Andringa took pains to explain that pension funds were gradually running out of investment options.

“As yields of some German government bonds have even become negative, one could wonder whether it is still sensible from a long-term perspective to keep on investing assets against current low rates,” he said.

And because many Dutch pension funds became underfunded at the start of the financial crisis, their risk profile has been fixed.

“A snapshot of a situation seven years ago is still decisive for our investment policy,” Andringa said. “For schemes like us, making adjustments is very difficult.”

PME’s CIO warned that, if interest rates fell further, the pension fund might have to apply another rights cut.

Currently, PME’s coverage ratio is 103%.

In other news, the ECB’s monthly bond-purchasing programme is likely to have caused a funding drop at several of the largest pension funds in the Netherlands.

The €40bn metal scheme PME saw its coverage ratio fall by at least 1.5 percentage points during the first week of quantitative easing (QE), while the €48bn pension fund for the building industry, BpfBouw, suffered a 1 percentage point drop, according to IPE sister publication PensioenPro.

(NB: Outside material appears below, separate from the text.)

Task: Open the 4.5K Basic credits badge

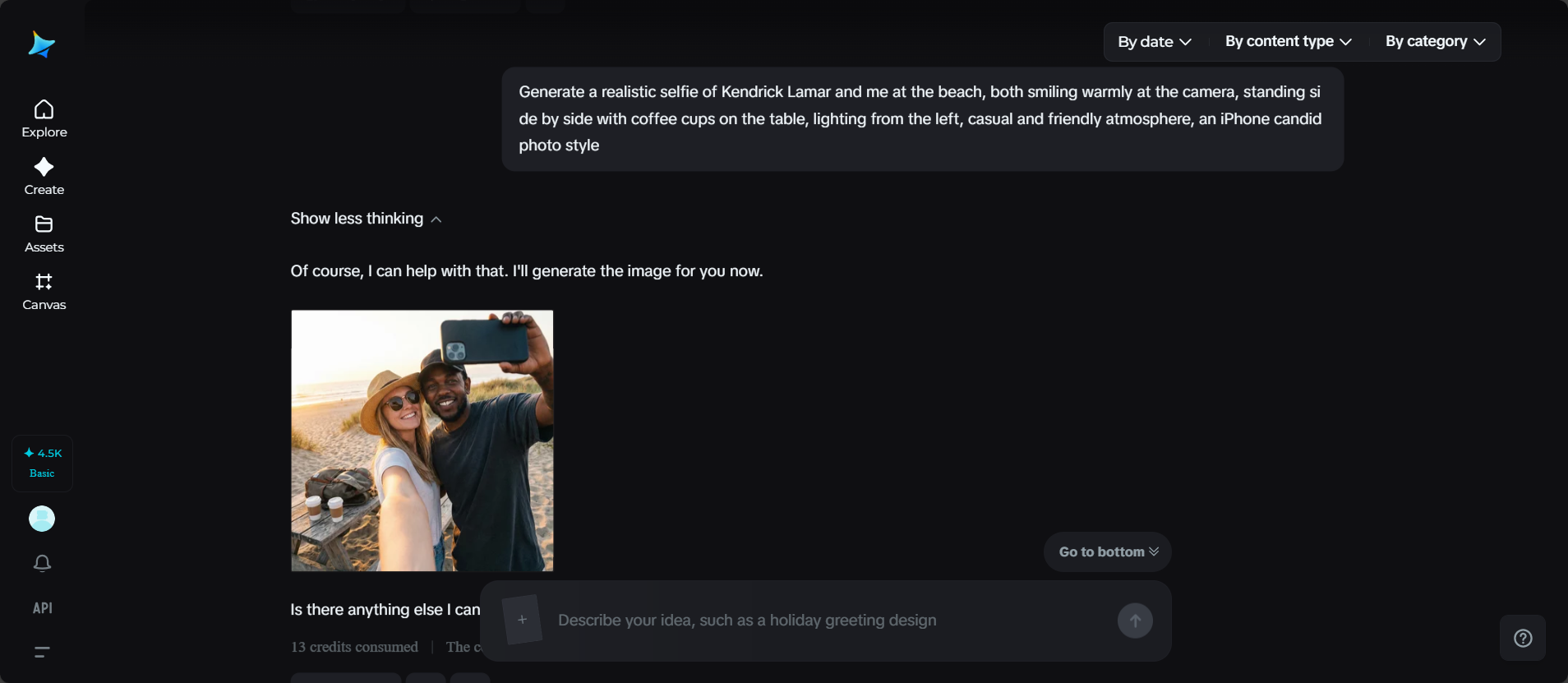Action: coord(42,464)
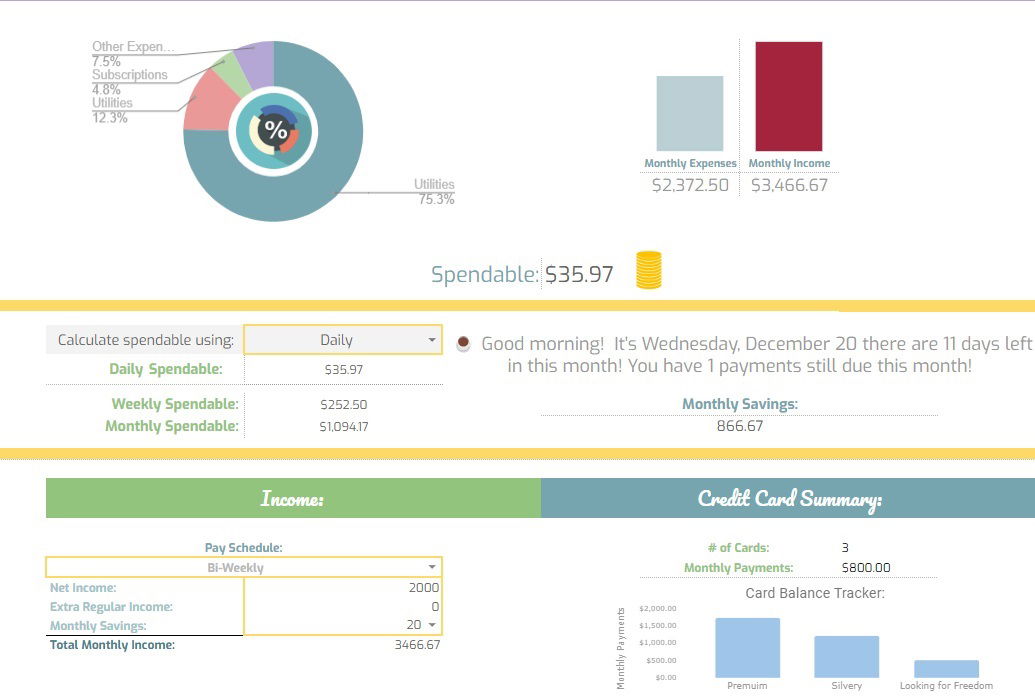This screenshot has height=700, width=1035.
Task: Click the Monthly Payments $800.00 value
Action: [x=866, y=567]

The impact on coverage ratios is caused by the fall in interest rates, the criterion for the discount rate for Dutch pension funds’ liabilities.

The 30-year swap rate has already dropped to less than 1%.

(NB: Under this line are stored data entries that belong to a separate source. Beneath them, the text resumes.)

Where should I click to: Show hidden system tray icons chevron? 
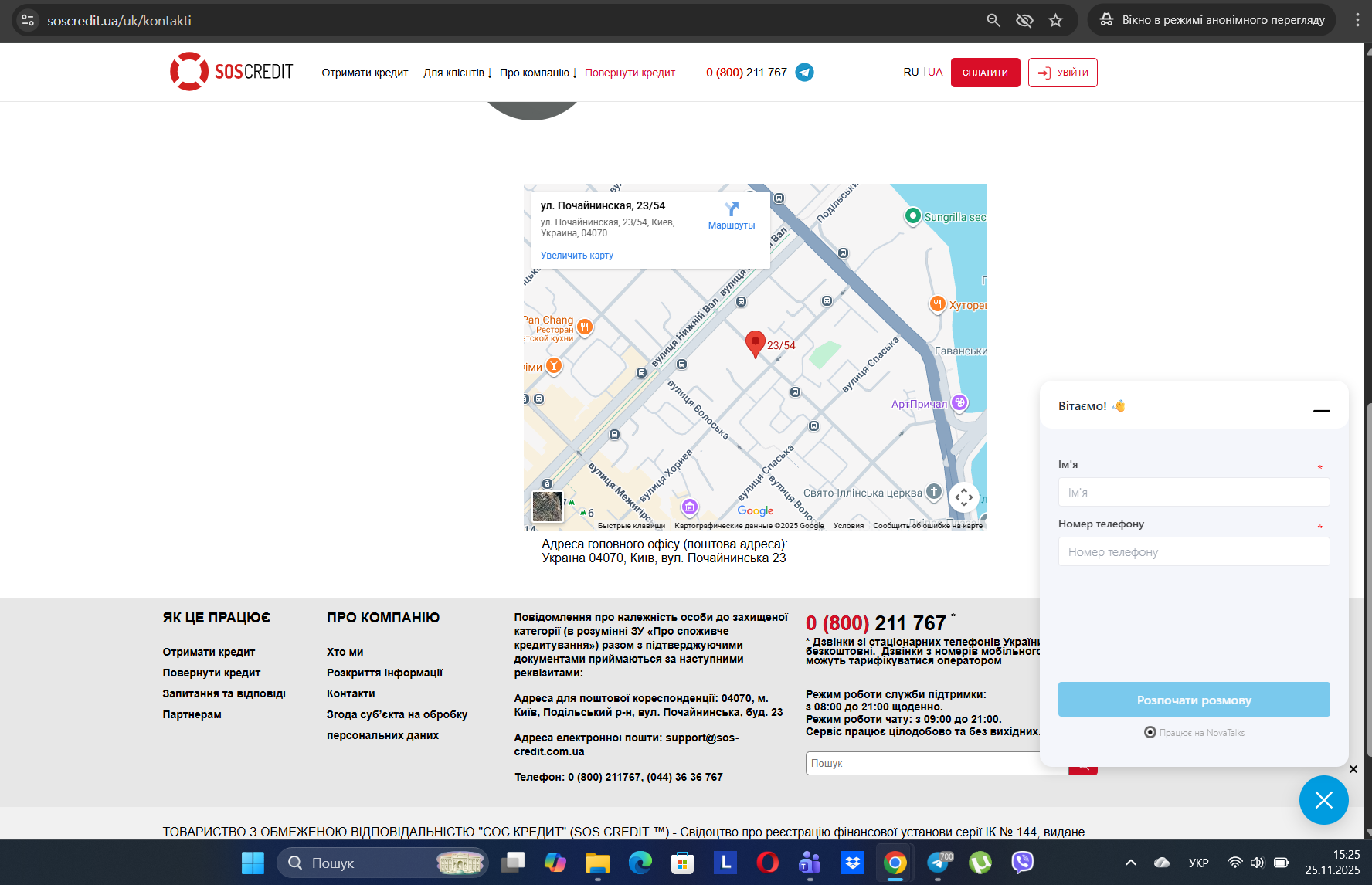pyautogui.click(x=1130, y=863)
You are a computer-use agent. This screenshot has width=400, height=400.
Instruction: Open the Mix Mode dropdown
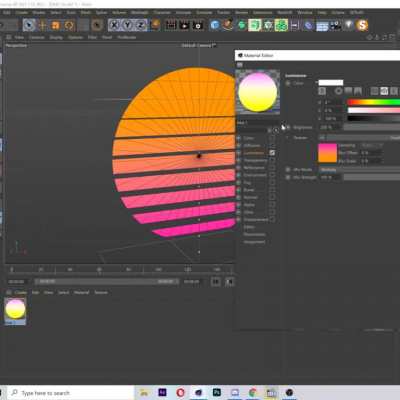point(359,170)
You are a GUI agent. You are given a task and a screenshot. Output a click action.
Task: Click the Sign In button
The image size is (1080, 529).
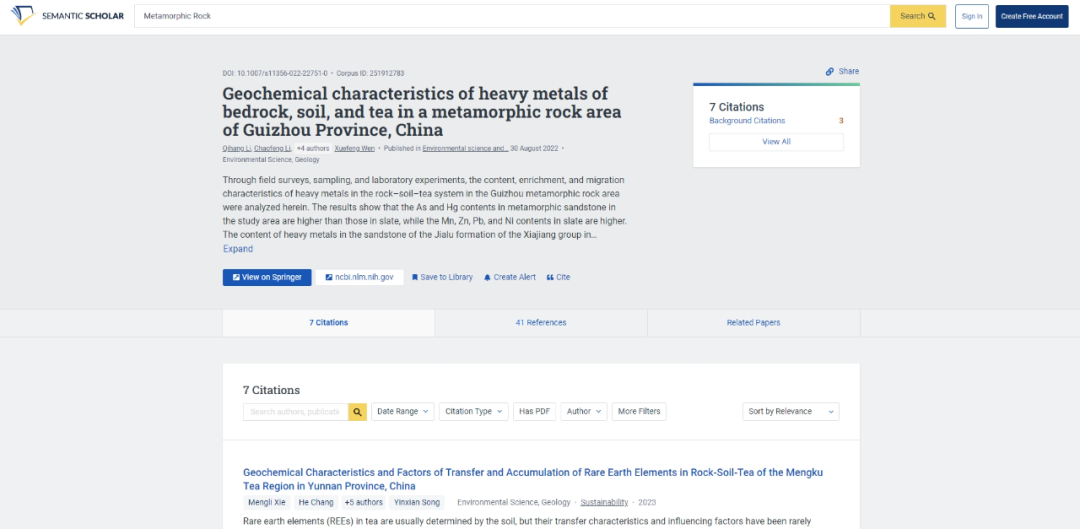pyautogui.click(x=971, y=16)
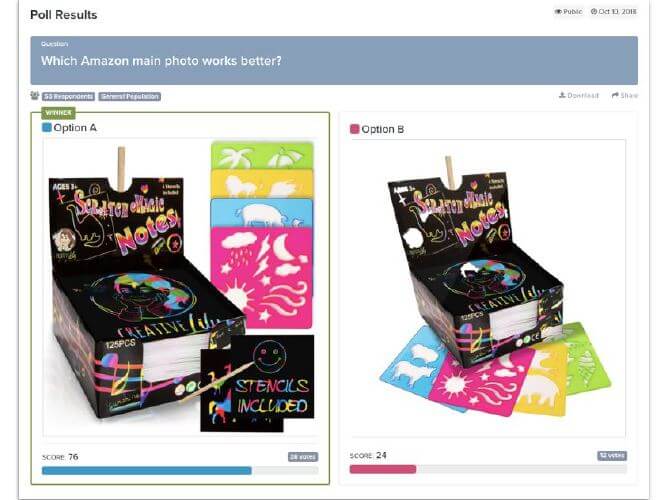The height and width of the screenshot is (500, 669).
Task: Click the Option B votes badge
Action: (612, 456)
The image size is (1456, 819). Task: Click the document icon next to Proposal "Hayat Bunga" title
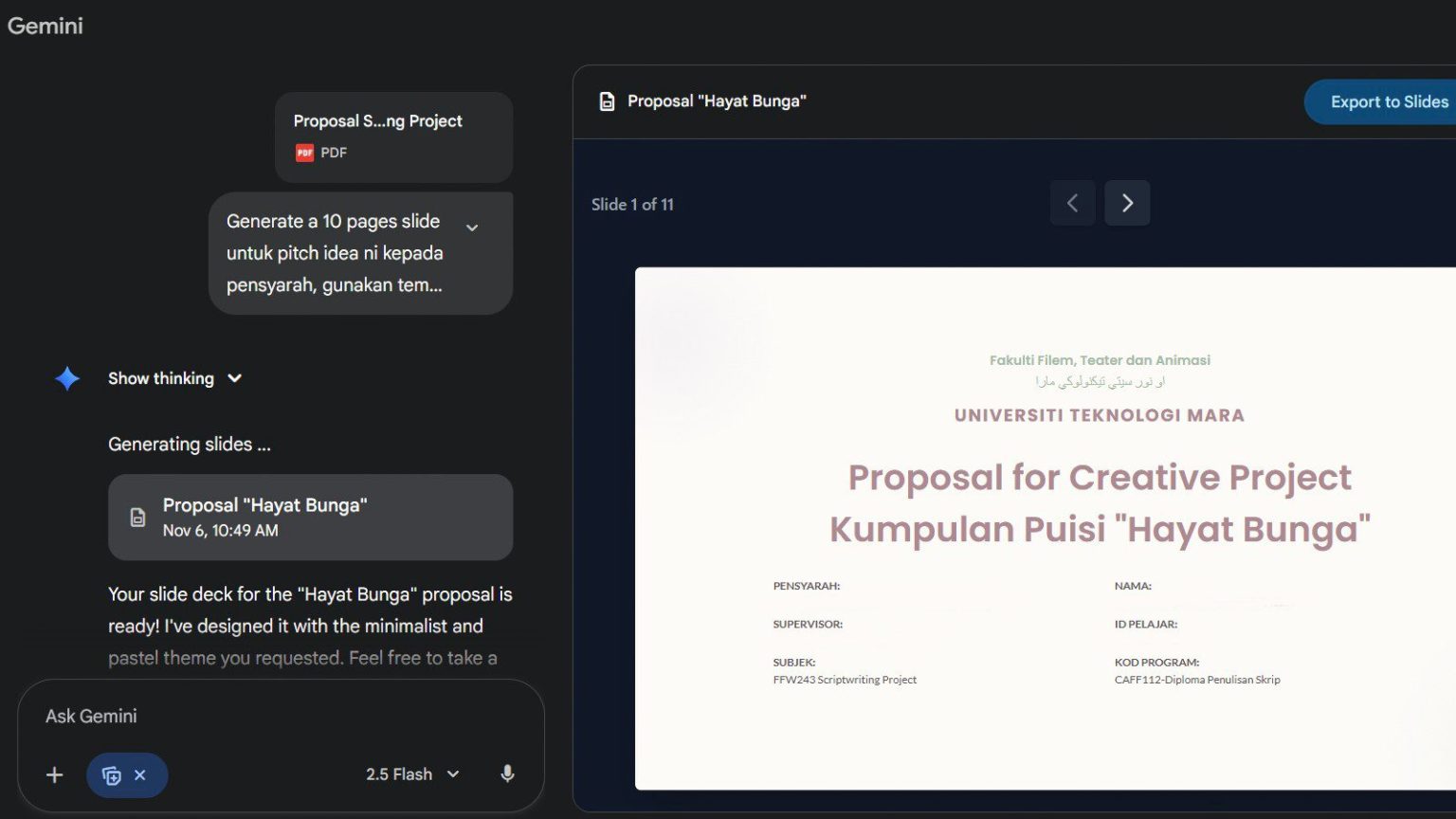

A spokesman for the €60bn metal scheme PMT said the scheme had noticed an impact from QE but said it could not yet establish the scale of the problem.

The large civil service scheme ABP declined to provide details on its current funding.

However, Jos van Dijk, ABP’s spokeswoman, acknowledged that the pension fund had “recognised” the calculations of pensions adviser Mercer, which suggested the average funding of Dutch schemes would decrease by 2 percentage points during the first week of QE.

Meanwhile, the large union FNV has warned against the impact of QE and called on the government to discuss measures to mitigate the consequences for pension funds.